Article Text
Abstract
Background/introduction Sexually transmitted infection (STI) diagnoses are increasing in men who have sex with men (MSM) in England. While black and minority ethnic (BME) populations bear a disproportionate burden of STIs overall, it is unclear whether this inequality persists among MSM.
Aim(s)/objectives To assess the likelihood of an STI diagnosis among BME MSM relative to other MSM attending genitourinary medicine (GUM) clinics in England.

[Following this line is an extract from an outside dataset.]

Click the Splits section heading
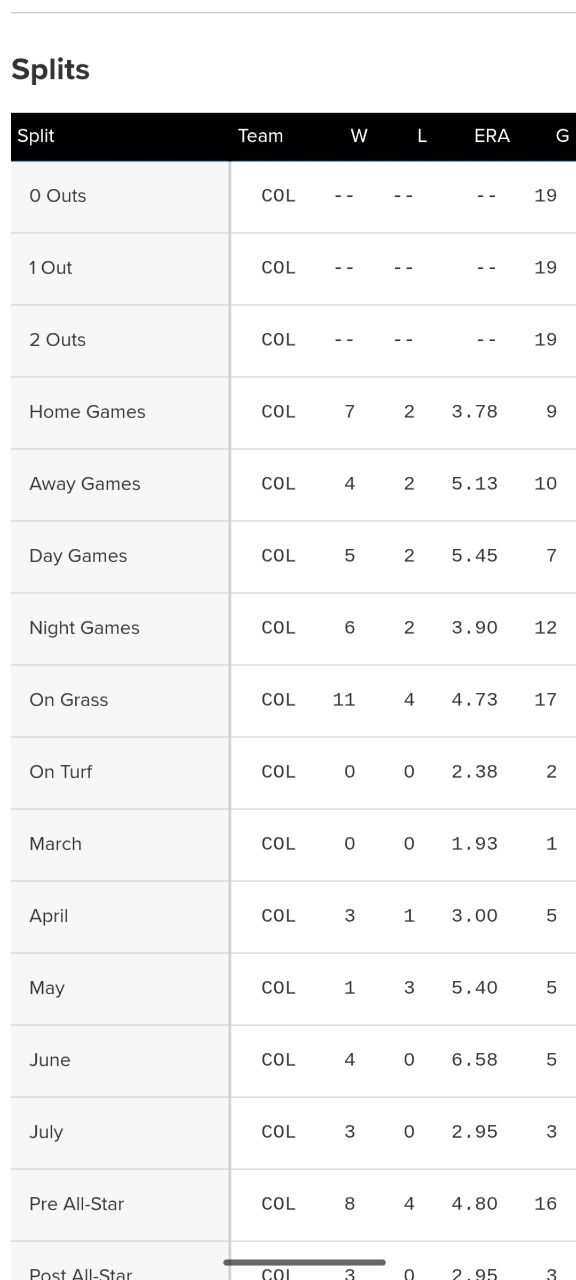Screen dimensions: 576x1280 (x=50, y=69)
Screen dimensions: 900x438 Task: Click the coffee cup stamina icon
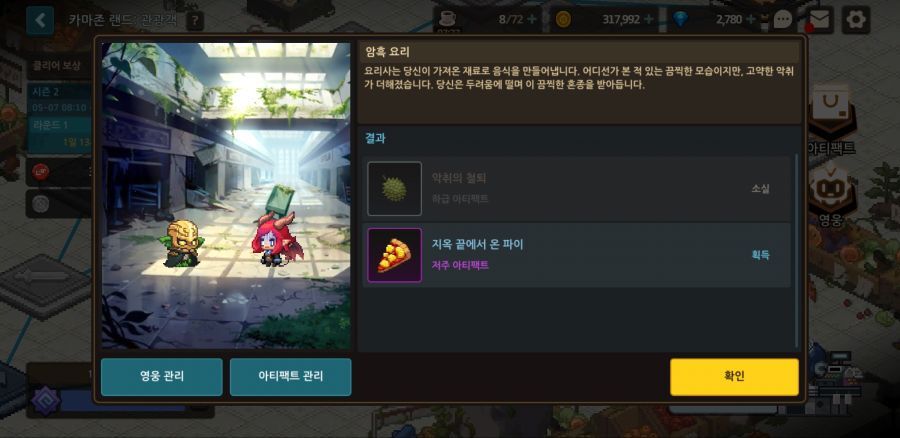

Methods We included data from the GUM clinic activity dataset (GUMCADv2), the national STI surveillance system in England. All attendances by MSM in 2014 were analysed using univariate and multivariable generalised estimating equations logistic regression. Separate models, adjusted for age, sexual orientation (homosexual/bisexual), residence (London/non-London), area-level deprivation, HIV positivity and history of HIV testing in the past year, were run for each STI.
Results BME men accounted for 5.6% of the 326,820 attendances by MSM in 2014. An STI was diagnosed at 12.5% of attendances by MSM, ranging from 11.1% in Asian non-Indian/Pakistani/Bangladeshi to 17.7% in mixed white and black African MSM. Compared to white British MSM, black Caribbean MSM were most likely to be diagnosed with chlamydia (aOR [95% CI]:1.34 [1.18–1.52]) and rectal gonorrhoea (1.31 [1.08–1.60]), while those of mixed white and black African ethnicity were most likely to be newly diagnosed with HIV (1.90 [1.14–3.17]).
Discussion/conclusion Among MSM attending GUM services, BME MSM are most likely to be diagnosed with bacterial STIs and HIV. Culturally appropriate prevention messages must be developed to address this inequality and reduce the higher burden of STIs among BME MSM.